In trachoma-induced UCE, the eyelid undergoes a complex anatomic and dynamic change. The scarring of the conjunctiva and tarsal plate leads to contracture and shortening of the posterior lamella, which produces a direct pull on the lid margin and results in an inward rotation of the margin. The anterior lamella and the lashes are turned toward the eyeball (9,10). Through the complex mechanism, the surgeon should balance the physiologic and anatomic damage to the anterior and posterior lamella, which presents a challenge to the surgeon.
The WHO recommends the bilamellar tarsal rotation (BLTR) procedure for treating trachoma-induced UCE (4). However, there are several surgical procedures available for correcting trachoma-induced UCE, depending on the experience of the surgeon and the severity of entropion. Aghai et al. performed an anterior lamella recession for the management of trachoma-induced UCE (9). Cruz et al. described a surgical technique involving a lid crease approach with internal absorbable sutures for upper lid margin rotation (10). Sadiq et al. reported bilamellar tarsal margin rotation with blepharoplasty to address the UCE (11). Osaki et al. combined labial mucous membrane grafts to lengthen the posterior lamella to treat severe UCE (7). Besides all of the above, there are some other new surgical method for Caucasian trachomatous UCE, such as anterior lamellar reposition and tarsal margin rotation with posterior lamella superadvancement (6,12).
The tarsotomy procedure is a conventional and classic surgery to treat trachoma-induced UCE in Asian countries (13-15). In that surgery, a horizontal tarsotomy is formed across the entire tarsus, and then the anterior lamella and lid margin is rotated with external sutures. However, there are some limitations to this surgery. First, it produces a new horizontal scar in the tarsal plate and conjunctiva, which will cause the posterior lamella shorter after surgery. Second, after removing the stitches, the traction of the tarsus is relieved, and lid rotation becomes downward because of gravity. Therefore, we found a high rate of entropion recurrence in our clinic.

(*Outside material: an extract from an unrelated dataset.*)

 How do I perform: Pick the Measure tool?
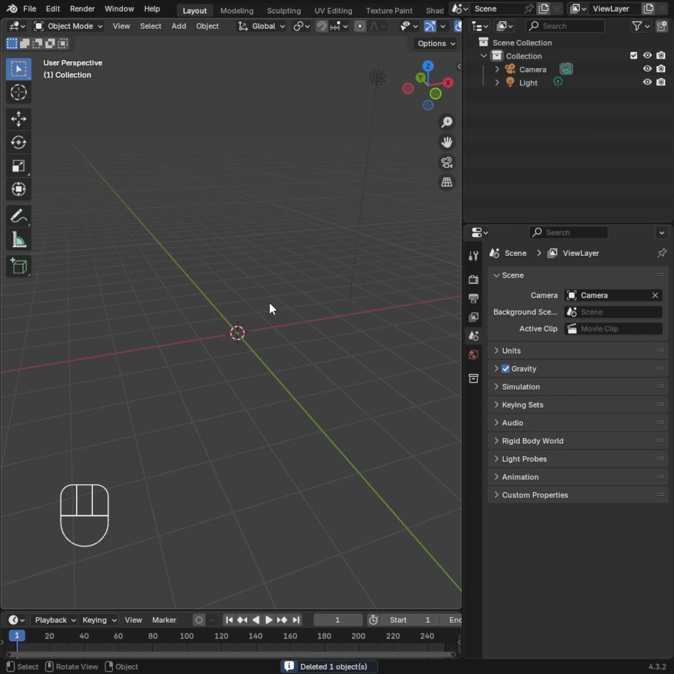pyautogui.click(x=19, y=240)
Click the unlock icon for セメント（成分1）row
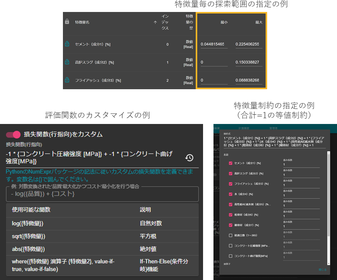 (x=67, y=44)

The Asian eyelid has distinctive anatomical properties, including single eyelids, short tarsal plates, thick skin, weak levator function, and more fatty pads in the upper eyelid. Therefore, different and innovative surgical techniques are needed for Asian patients (16,17); however, few reports about the surgical methods are available for severe trachoma-induced UCE in Chinese patients.

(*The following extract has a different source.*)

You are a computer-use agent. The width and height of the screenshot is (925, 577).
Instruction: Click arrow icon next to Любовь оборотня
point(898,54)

We used upper eyelid levator weakening combined with tarsotomy and an anterior lamella recession procedure, i.e., a combination of several well-known techniques, to treat severe trachoma-induced UCE in Chinese patients. In this surgery, we performed the upper eyelid levator weakening procedure to lengthen the posterior lamella, which advanced the lamella inferiorly. We also performed a modified partial tarsotomy procedure to achieve lid rotation and gray line splitting with anterior lamella repositioning to prevent downward migration of the anterior lamella. Elderly patients often have other eyelid abnormalities, including dermatochalasis and brow ptosis. The redundancy of the upper eyelid skin, orbicularis oculi muscle, and fatty pads may mechanically slide toward the lid margin and result in the recurrence of the entropion (18,19), so we usually combine blepharoplasty or additional surgical techniques to remove the excess skin, muscle, and fat.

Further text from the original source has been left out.